I had worn New Balance running sneakers for the hike, which was good and bad under the circumstances. On the one hand towards the end of the hike they were becoming more and more unstable and many pebbles were making their way inside the shoes. On the other hand they were very light and conformed to my ultralight backpacking philosophy.

I had approximately 4 more miles to go and about 1/2 a quart of water left. I had to make a decision to continue to the end or stop it short at the next available trailhead, 2 miles short of the end. I opted for the latter decision, due to the heat and my increasing thirst for water. I called Regina and asked her to meet me at the second to last stop on San Juan Road in an hour. She was at her church and it was Chuseok, the biggest Korean holiday. Needless to say, she had to cut her service short and come out, with Isaac, to pick me up.

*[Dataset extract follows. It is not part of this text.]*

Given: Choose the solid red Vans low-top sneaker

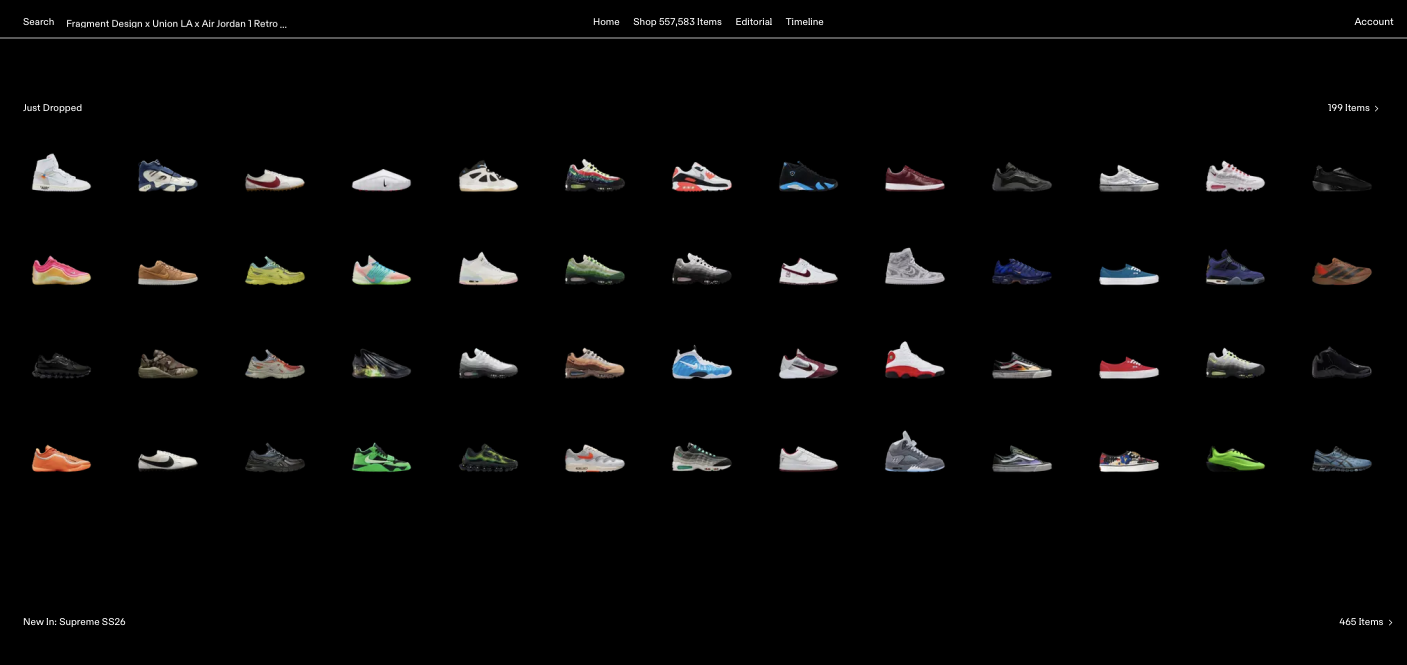Looking at the screenshot, I should point(1128,367).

I eventually made it to the San Juan stop, used my backpack as a pillow, rested on the only table in the shade, and consulted my topographic map of The National Trail. Soon, Regina called me and said that she was not able to make it out to where I was, due to a barricading of the San Juan Road. The Park Ranger had told her that it's been closed off for a long time now and that I would have to hike back to meet her! It was gonna be another 2 more miles on extremely hot pavement...with NO water! I told Regina. She called about couple minutes later and told me that a passing road biker was on his way to meet me with a 1/2 quart bottle of water! Sure enough, about 5 minutes later a biker approached me and slowed down then asked if my name was Frank. I said "yes" and he said he just talked to my wife and she said that I needed water. He asked if I was gonna be ok and I said yes and thanked him. I checked the time: it was about 12pm. I began the 2 mile hike and got about a mile into it when two more bikers came my way...this time they were women. The first one slowed down and asked if my name was Frank!! I felt like I was an actor in The Twilight Zone. What was an actor in the Twilight Zone supposed to say at this point? Well, I said yes yet again and she asked me if I was gonna be ok! I was beginning to think that the heat had more affect on me than I had realized and that I may have been hallucinating all of this. I called Regina and told her that it was embarassing to be known throughout the South Mountain Park as "the hiker at San Juan with no water" and to please not tell any more bikers about me...and that I'll be there soon.

I took one last picture of myself on the road and walked to freedom...and a whole lot more refreshing water!

There is 1 response: Leave a comment
Flower-child September 16, 2008
Response by regina
Hi, Honey! I thought that you would be dying... I was almost ready to call 911 rescue. Anyway, I'm so glad that you were fine. Thanks a lot for the flower from hiking!!